El diseño está enfocado en microrreactores muy pequeños, seguros y ligeros (menos de 3500 kilos), capaces de funcionar autónomamente. Los retos son varios, por un lado ser el primero en la carrera estratégica con China y Rusia, y por el otro lado, el reto del “experimento” propiamente dicho, la disipación del calor en el vacío, sortear el polvo lunar y que opere de manera autónoma.
Y siguió diciendo: “Este acuerdo continúa ese legado. Gracias al liderazgo del presidente Trump y a su Política Espacial de América Primero, el departamento se enorgullece de colaborar con la NASA y la industria espacial comercial en lo que será uno de los mayores logros técnicos en la historia de la energía nuclear y la exploración espacial”.
Energía de fisión: la clave para operar en el espacio
La NASA ha identificado la energía de fisión en la superficie de la Luna como una tecnología clave para mantener las operaciones durante las largas noches lunares y en regiones sombrías donde la energía solar no es viable.
Una planta de energía nuclear fiable en la Luna podría suministrar energía a hábitats, sistemas de utilización de recursos in situ, comunicaciones e instrumentos científicos durante muchos años.

El Departamento de Energía aportará su experiencia en combustible nuclear, diseño de reactores, seguridad y procesos de autorización para garantizar que el sistema cumpla con los requisitos de rendimiento y regulatorios. La NASA integrará el sistema de energía con su arquitectura lunar, incluyendo módulos de aterrizaje, sistemas de superficie y posibles socios comerciales que puedan proporcionar infraestructura adicional.
Además de permitir la exploración lunar sostenida, las agencias enmarcan este esfuerzo como un componente estratégico del liderazgo estadounidense en el comercio y la tecnología espaciales.
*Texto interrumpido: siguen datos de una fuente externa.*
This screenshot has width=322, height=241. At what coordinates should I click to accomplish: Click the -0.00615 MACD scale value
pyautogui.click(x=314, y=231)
Un sistema de fisión lunar probado podría impulsar la innovación en reactores compactos, materiales y sistemas de energía aptos para el espacio, que también podrían tener aplicaciones en la Tierra.
Referencia de la noticia
Jennifer M. Dooren. "NASA, Department of Energy to Develop Lunar Surface Reactor by 2030". NASA News. 2 de febrero del 2026.